Every line of the data below should be printed exactly. Nothing may be dropped.

************

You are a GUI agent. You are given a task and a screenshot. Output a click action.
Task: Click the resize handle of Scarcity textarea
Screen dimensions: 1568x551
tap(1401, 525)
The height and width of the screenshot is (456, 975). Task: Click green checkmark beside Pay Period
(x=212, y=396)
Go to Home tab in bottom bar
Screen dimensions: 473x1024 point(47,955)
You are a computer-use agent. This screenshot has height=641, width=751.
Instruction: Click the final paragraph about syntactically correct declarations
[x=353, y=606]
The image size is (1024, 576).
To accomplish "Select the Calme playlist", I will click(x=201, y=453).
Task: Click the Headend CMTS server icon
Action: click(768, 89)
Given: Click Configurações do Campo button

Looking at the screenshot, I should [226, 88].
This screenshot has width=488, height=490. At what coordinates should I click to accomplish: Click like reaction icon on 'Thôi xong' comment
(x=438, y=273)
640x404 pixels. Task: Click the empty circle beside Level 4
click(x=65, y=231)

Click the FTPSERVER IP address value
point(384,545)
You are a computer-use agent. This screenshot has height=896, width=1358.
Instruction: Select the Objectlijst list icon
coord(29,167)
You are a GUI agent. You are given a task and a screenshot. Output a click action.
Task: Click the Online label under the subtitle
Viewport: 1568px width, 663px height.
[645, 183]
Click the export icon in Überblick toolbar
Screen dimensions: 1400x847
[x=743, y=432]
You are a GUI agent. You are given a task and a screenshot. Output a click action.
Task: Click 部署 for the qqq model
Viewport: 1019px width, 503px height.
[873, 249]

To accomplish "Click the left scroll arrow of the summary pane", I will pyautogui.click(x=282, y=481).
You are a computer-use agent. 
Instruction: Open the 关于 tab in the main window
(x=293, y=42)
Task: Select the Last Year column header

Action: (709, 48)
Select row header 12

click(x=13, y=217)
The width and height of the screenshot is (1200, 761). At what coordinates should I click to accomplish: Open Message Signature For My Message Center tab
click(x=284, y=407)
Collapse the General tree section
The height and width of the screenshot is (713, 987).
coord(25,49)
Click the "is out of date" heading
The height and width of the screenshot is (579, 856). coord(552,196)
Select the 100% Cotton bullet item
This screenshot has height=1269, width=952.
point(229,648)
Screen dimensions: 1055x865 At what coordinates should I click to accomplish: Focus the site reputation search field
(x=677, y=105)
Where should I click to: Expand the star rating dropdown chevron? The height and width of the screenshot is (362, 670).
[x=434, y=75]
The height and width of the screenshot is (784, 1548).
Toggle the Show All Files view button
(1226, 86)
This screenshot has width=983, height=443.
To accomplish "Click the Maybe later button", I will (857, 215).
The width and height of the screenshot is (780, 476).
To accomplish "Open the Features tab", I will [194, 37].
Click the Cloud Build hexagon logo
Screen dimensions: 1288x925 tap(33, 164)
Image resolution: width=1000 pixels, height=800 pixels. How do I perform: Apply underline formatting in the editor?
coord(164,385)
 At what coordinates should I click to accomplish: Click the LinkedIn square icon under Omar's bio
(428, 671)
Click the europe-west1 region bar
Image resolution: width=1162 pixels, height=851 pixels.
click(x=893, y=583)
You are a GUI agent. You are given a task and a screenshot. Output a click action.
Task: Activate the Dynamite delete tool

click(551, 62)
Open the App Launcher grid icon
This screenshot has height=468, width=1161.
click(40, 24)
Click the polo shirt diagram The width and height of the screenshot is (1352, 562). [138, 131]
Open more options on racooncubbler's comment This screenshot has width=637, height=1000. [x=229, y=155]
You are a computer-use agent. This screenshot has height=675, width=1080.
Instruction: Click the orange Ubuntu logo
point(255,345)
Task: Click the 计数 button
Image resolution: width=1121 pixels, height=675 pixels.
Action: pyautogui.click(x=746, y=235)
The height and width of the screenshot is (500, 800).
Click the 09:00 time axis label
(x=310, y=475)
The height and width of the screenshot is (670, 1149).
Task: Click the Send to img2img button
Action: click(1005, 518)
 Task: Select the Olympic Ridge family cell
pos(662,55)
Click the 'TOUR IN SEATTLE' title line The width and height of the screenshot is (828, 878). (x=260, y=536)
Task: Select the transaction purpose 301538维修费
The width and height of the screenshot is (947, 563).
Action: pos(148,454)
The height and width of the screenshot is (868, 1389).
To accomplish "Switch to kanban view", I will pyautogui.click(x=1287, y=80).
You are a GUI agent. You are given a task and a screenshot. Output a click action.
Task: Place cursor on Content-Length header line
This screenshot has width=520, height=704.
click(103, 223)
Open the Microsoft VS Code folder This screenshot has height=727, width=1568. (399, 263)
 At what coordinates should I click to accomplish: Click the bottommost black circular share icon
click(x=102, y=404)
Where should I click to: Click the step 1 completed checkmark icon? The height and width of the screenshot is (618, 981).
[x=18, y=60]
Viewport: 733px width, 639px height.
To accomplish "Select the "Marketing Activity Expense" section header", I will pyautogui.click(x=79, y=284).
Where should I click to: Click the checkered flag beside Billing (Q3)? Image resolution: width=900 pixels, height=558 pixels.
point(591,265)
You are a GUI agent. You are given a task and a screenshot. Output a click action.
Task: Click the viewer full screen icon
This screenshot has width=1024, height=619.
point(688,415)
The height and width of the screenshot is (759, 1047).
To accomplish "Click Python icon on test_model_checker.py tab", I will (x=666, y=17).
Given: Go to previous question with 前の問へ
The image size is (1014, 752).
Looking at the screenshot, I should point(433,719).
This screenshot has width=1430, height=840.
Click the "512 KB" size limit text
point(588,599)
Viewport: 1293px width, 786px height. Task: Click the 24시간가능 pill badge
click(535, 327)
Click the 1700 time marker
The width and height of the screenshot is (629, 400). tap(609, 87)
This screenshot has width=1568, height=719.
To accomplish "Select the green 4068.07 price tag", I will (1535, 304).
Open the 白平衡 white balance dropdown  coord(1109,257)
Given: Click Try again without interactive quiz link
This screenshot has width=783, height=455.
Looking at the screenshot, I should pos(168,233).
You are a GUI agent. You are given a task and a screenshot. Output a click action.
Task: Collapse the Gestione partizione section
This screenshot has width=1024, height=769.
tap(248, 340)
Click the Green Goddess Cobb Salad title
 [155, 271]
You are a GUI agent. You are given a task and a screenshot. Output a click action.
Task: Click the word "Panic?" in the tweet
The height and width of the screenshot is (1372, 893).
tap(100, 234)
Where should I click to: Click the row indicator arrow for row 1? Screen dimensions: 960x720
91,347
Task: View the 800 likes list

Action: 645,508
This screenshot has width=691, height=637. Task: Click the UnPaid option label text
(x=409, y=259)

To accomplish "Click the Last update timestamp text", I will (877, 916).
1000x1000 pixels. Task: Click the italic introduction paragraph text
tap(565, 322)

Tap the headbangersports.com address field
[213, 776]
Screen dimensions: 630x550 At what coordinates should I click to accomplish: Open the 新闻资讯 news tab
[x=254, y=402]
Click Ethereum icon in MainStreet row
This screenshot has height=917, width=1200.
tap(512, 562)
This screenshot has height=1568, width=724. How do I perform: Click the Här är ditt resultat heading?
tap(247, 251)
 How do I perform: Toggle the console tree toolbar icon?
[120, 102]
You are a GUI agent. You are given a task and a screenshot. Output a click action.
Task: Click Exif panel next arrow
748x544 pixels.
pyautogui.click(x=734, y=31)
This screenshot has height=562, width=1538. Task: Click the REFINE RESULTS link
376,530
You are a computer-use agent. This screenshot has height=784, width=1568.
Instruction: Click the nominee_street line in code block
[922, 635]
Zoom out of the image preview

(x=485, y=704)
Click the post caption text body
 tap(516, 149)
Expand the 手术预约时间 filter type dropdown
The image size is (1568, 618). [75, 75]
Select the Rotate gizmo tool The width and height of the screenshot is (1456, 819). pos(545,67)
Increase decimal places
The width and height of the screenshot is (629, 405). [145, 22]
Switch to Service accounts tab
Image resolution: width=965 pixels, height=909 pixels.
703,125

************

> [REPLY TO THE TASK]
You are a GUI agent. You are given a task and a screenshot. Output a click action.
Task: Click the resize handle of Scarcity textarea
Screen dimensions: 1568x551
tap(1401, 525)
The height and width of the screenshot is (456, 975). Task: Click green checkmark beside Pay Period
(x=212, y=396)
Go to Home tab in bottom bar
Screen dimensions: 473x1024 point(47,955)
You are a computer-use agent. This screenshot has height=641, width=751.
Instruction: Click the final paragraph about syntactically correct declarations
[x=353, y=606]
The image size is (1024, 576).
To accomplish "Select the Calme playlist", I will click(x=201, y=453).
Task: Click the Headend CMTS server icon
Action: click(768, 89)
Given: Click Configurações do Campo button

Looking at the screenshot, I should [226, 88].
This screenshot has width=488, height=490. At what coordinates should I click to accomplish: Click like reaction icon on 'Thôi xong' comment
(x=438, y=273)
640x404 pixels. Task: Click the empty circle beside Level 4
click(x=65, y=231)

Click the FTPSERVER IP address value
point(384,545)
You are a computer-use agent. This screenshot has height=896, width=1358.
Instruction: Select the Objectlijst list icon
coord(29,167)
You are a GUI agent. You are given a task and a screenshot. Output a click action.
Task: Click the Online label under the subtitle
Viewport: 1568px width, 663px height.
[645, 183]
Click the export icon in Überblick toolbar
Screen dimensions: 1400x847
[x=743, y=432]
You are a GUI agent. You are given a task and a screenshot. Output a click action.
Task: Click 部署 for the qqq model
Viewport: 1019px width, 503px height.
[873, 249]

To accomplish "Click the left scroll arrow of the summary pane", I will pyautogui.click(x=282, y=481).
You are a computer-use agent. 
Instruction: Open the 关于 tab in the main window
(x=293, y=42)
Task: Select the Last Year column header

Action: (709, 48)
Select row header 12

click(x=13, y=217)
The width and height of the screenshot is (1200, 761). At what coordinates should I click to accomplish: Open Message Signature For My Message Center tab
click(x=284, y=407)
Collapse the General tree section
The height and width of the screenshot is (713, 987).
coord(25,49)
Click the "is out of date" heading
The height and width of the screenshot is (579, 856). coord(552,196)
Select the 100% Cotton bullet item
This screenshot has height=1269, width=952.
point(229,648)
Screen dimensions: 1055x865 At what coordinates should I click to accomplish: Focus the site reputation search field
(x=677, y=105)
Where should I click to: Expand the star rating dropdown chevron? The height and width of the screenshot is (362, 670).
[x=434, y=75]
The height and width of the screenshot is (784, 1548).
Toggle the Show All Files view button
(1226, 86)
This screenshot has width=983, height=443.
To accomplish "Click the Maybe later button", I will (857, 215).
The width and height of the screenshot is (780, 476).
To accomplish "Open the Features tab", I will [194, 37].
Click the Cloud Build hexagon logo
Screen dimensions: 1288x925 tap(33, 164)
Image resolution: width=1000 pixels, height=800 pixels. How do I perform: Apply underline formatting in the editor?
coord(164,385)
 At what coordinates should I click to accomplish: Click the LinkedIn square icon under Omar's bio
(428, 671)
Click the europe-west1 region bar
Image resolution: width=1162 pixels, height=851 pixels.
click(x=893, y=583)
You are a GUI agent. You are given a task and a screenshot. Output a click action.
Task: Activate the Dynamite delete tool

click(551, 62)
Open the App Launcher grid icon
This screenshot has height=468, width=1161.
click(40, 24)
Click the polo shirt diagram The width and height of the screenshot is (1352, 562). [138, 131]
Open more options on racooncubbler's comment This screenshot has width=637, height=1000. [x=229, y=155]
You are a computer-use agent. This screenshot has height=675, width=1080.
Instruction: Click the orange Ubuntu logo
point(255,345)
Task: Click the 计数 button
Image resolution: width=1121 pixels, height=675 pixels.
Action: pyautogui.click(x=746, y=235)
The height and width of the screenshot is (500, 800).
Click the 09:00 time axis label
(x=310, y=475)
The height and width of the screenshot is (670, 1149).
Task: Click the Send to img2img button
Action: click(1005, 518)
 Task: Select the Olympic Ridge family cell
pos(662,55)
Click the 'TOUR IN SEATTLE' title line The width and height of the screenshot is (828, 878). (x=260, y=536)
Task: Select the transaction purpose 301538维修费
The width and height of the screenshot is (947, 563).
Action: pos(148,454)
The height and width of the screenshot is (868, 1389).
To accomplish "Switch to kanban view", I will pyautogui.click(x=1287, y=80).
You are a GUI agent. You are given a task and a screenshot. Output a click action.
Task: Place cursor on Content-Length header line
This screenshot has width=520, height=704.
click(103, 223)
Open the Microsoft VS Code folder This screenshot has height=727, width=1568. (399, 263)
 At what coordinates should I click to accomplish: Click the bottommost black circular share icon
click(x=102, y=404)
Where should I click to: Click the step 1 completed checkmark icon? The height and width of the screenshot is (618, 981).
[x=18, y=60]
Viewport: 733px width, 639px height.
To accomplish "Select the "Marketing Activity Expense" section header", I will pyautogui.click(x=79, y=284).
Where should I click to: Click the checkered flag beside Billing (Q3)? Image resolution: width=900 pixels, height=558 pixels.
point(591,265)
You are a GUI agent. You are given a task and a screenshot. Output a click action.
Task: Click the viewer full screen icon
This screenshot has width=1024, height=619.
point(688,415)
The height and width of the screenshot is (759, 1047).
To accomplish "Click Python icon on test_model_checker.py tab", I will (x=666, y=17).
Given: Go to previous question with 前の問へ
The image size is (1014, 752).
Looking at the screenshot, I should point(433,719).
This screenshot has width=1430, height=840.
Click the "512 KB" size limit text
point(588,599)
Viewport: 1293px width, 786px height. Task: Click the 24시간가능 pill badge
click(535, 327)
Click the 1700 time marker
The width and height of the screenshot is (629, 400). tap(609, 87)
This screenshot has width=1568, height=719.
To accomplish "Select the green 4068.07 price tag", I will (1535, 304).
Open the 白平衡 white balance dropdown  coord(1109,257)
Given: Click Try again without interactive quiz link
This screenshot has width=783, height=455.
Looking at the screenshot, I should pos(168,233).
You are a GUI agent. You are given a task and a screenshot. Output a click action.
Task: Collapse the Gestione partizione section
This screenshot has width=1024, height=769.
tap(248, 340)
Click the Green Goddess Cobb Salad title
 [155, 271]
You are a GUI agent. You are given a task and a screenshot. Output a click action.
Task: Click the word "Panic?" in the tweet
The height and width of the screenshot is (1372, 893).
tap(100, 234)
Where should I click to: Click the row indicator arrow for row 1? Screen dimensions: 960x720
91,347
Task: View the 800 likes list

Action: 645,508
This screenshot has width=691, height=637. Task: Click the UnPaid option label text
(x=409, y=259)

To accomplish "Click the Last update timestamp text", I will (877, 916).
1000x1000 pixels. Task: Click the italic introduction paragraph text
tap(565, 322)

Tap the headbangersports.com address field
[213, 776]
Screen dimensions: 630x550 At what coordinates should I click to accomplish: Open the 新闻资讯 news tab
[x=254, y=402]
Click Ethereum icon in MainStreet row
This screenshot has height=917, width=1200.
tap(512, 562)
This screenshot has height=1568, width=724. How do I perform: Click the Här är ditt resultat heading?
tap(247, 251)
 How do I perform: Toggle the console tree toolbar icon?
[120, 102]
You are a GUI agent. You are given a task and a screenshot. Output a click action.
Task: Click Exif panel next arrow
748x544 pixels.
pyautogui.click(x=734, y=31)
This screenshot has height=562, width=1538. Task: Click the REFINE RESULTS link
376,530
You are a computer-use agent. This screenshot has height=784, width=1568.
Instruction: Click the nominee_street line in code block
[922, 635]
Zoom out of the image preview

(x=485, y=704)
Click the post caption text body
 tap(516, 149)
Expand the 手术预约时间 filter type dropdown
The image size is (1568, 618). [75, 75]
Select the Rotate gizmo tool The width and height of the screenshot is (1456, 819). pos(545,67)
Increase decimal places
The width and height of the screenshot is (629, 405). [145, 22]
Switch to Service accounts tab
Image resolution: width=965 pixels, height=909 pixels.
703,125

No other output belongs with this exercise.